I had hoped for an honest, gut-wrenching mea culpa. What I got instead was an elaborate explanation that sounded like an excuse. Not once did McNamara say, "I'm sorry." His well-argued confessions seemed rehearsed and disconnected from the emotional honesty one associates with remorse. It is as if the head acknowledged that mistakes were made, but the heart refused to feel the horrors that were unleashed.

Near the end of the film, McNamara talked about what he called the fog of war. "What the fog of war means," he said, "is that war is so complex it's beyond the ability of the human mind to comprehend all the variables. Our judgment, our understanding are not adequate, and we kill people unnecessarily."

Errol Morris, known for his films "The Thin Blue Line," about an unjust murder conviction, and "A Brief History of Time," about physicist Stephen Hawking, uses that statement to give the movie its title. In one interview, Morris said, "I look at the McNamara story as 'the fog of war ate my homework' excuse." He added: "After all, if war is so complex, then no one is responsible."

While the Vietnamese, both north and south, are not free from blame for killing each other in Vietnam's bloody civil war, McNamara and his bosses, presidents Kennedy and Johnson, are clearly responsible for escalating it. The U.S. government, after all, under McNamara and president Kennedy, helped engineer the coup that killed South Vietnamese president Ngo Dinh Diem, when Diem was considering peace negotiations with the North without U.S. interference. His death destabilized South Vietnam and plunged it into another dozen years of bloodshed.

McNamara kept sending American troops to Vietnam while knowing deep in his heart that the war was not winnable, and encouraged the South to continue fighting. It is no wonder that South Vietnamese tell the story of their relationship with America as one of spectacular betrayal. The United States abandoned the South Vietnamese government in the middle of a war. Many South Vietnamese officials died in communist gulags after the war's end, and more than 2 million Vietnamese fled overseas as boat people, many ending up at the bottom of the sea. McNamara never made references to the suffering of the South Vietnamese people as a direct cause of his administration of the war, as if somehow an entire people have conveniently ceased to exist.
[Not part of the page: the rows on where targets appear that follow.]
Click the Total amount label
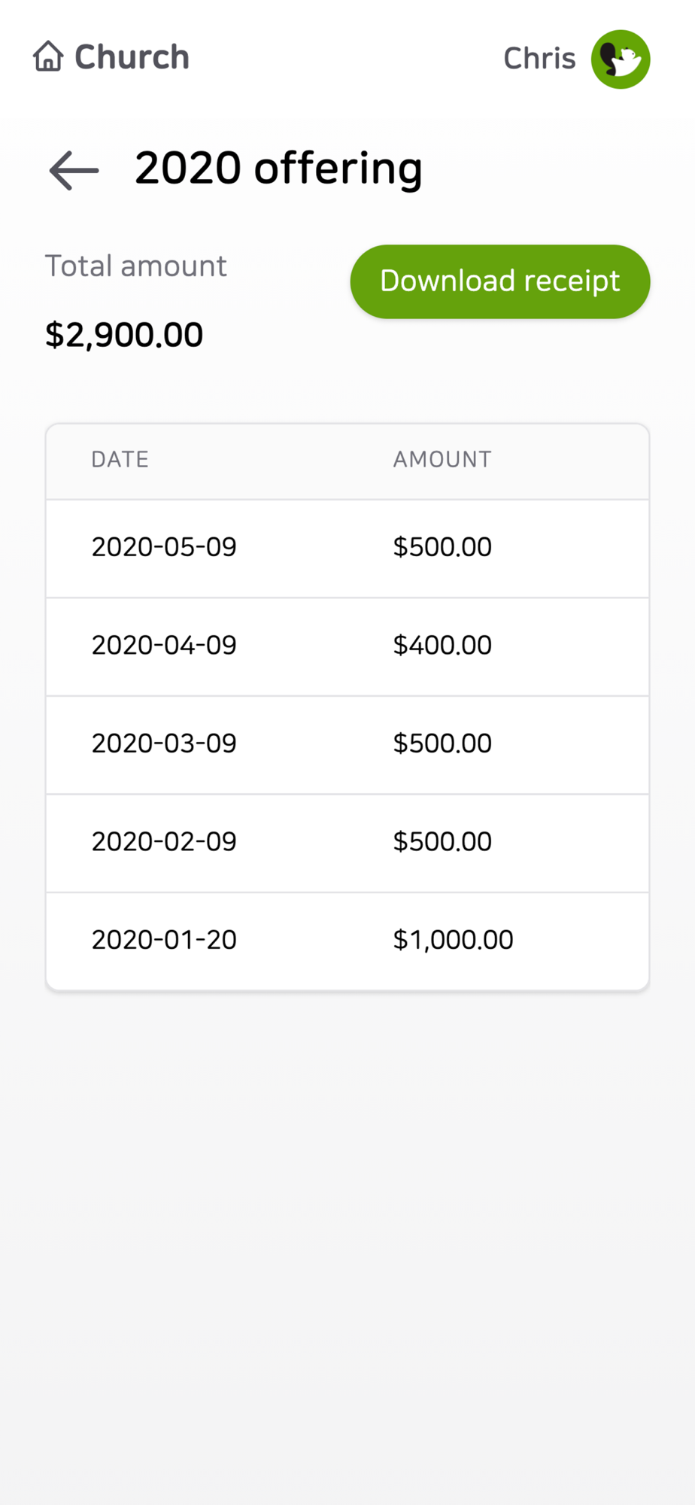(135, 266)
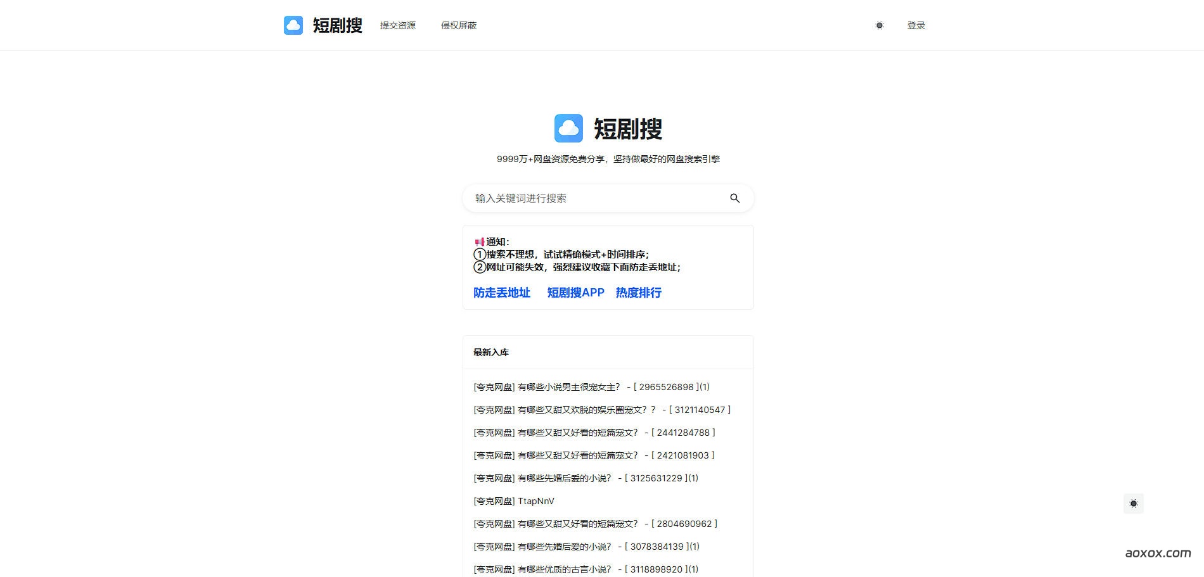Click the 登录 link
The height and width of the screenshot is (577, 1204).
tap(915, 25)
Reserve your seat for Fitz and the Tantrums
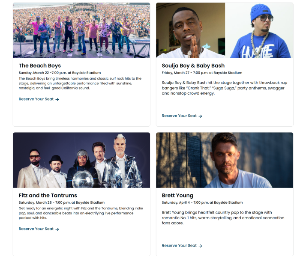Screen dimensions: 300x256 pyautogui.click(x=39, y=229)
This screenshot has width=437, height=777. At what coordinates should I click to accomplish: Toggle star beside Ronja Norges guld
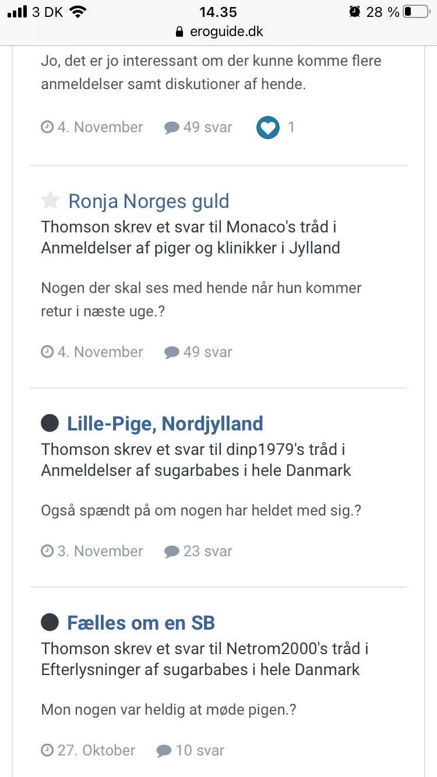pyautogui.click(x=51, y=201)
In later years, he made peace with his enemies but not with the allies that the US abandoned.

McNamara left the Johnson administration in 1967. Despite what he knew about the war, he refused to speak out against it, and watched in silence as more body bags came home. Foggy or not, someone as smart as McNamara should know right from wrong. If the secretary of defense knew it was wrong to continue the war, why did he keep his silence until now, more than three decades later? If he knew he was killing innocent people unnecessarily, where was the man who should, in the aftermath of terrible bloodshed and in acknowledging the mistakes, beg from the deepest part of his humanity for forgiveness?
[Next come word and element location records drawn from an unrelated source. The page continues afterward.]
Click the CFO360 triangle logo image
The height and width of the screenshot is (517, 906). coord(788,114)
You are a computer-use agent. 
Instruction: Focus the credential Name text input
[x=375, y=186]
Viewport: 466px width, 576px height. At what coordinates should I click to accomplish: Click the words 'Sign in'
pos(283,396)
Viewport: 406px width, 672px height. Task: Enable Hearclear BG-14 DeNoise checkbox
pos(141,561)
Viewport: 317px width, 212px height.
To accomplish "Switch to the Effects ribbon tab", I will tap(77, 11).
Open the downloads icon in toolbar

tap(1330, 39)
Morris asked him precisely that. "Why," he inquires near the end of the film, "did you fail to speak out against the war after you left the Johnson administration?"

"I'm not going to say any more than I have," McNamara responded. "These are the kinds of questions that get me in trouble. You don't know what I know about how inflammatory my words can appear."

The documentary has a subtitle: Eleven Lessons From the Life of Robert S. McNamara. One of them is, "Believing and seeing are both often wrong." What that means to McNamara is that doing the right thing turned out to be an enormous error.

What it means to me is that when a man confesses yet cannot connect the horror he helped unleash with his own humanity, he is not to be trusted. Alas, if I and others who want to hear a heartfelt apology, we no longer can. The old fog of war had permanently thickened with his passing.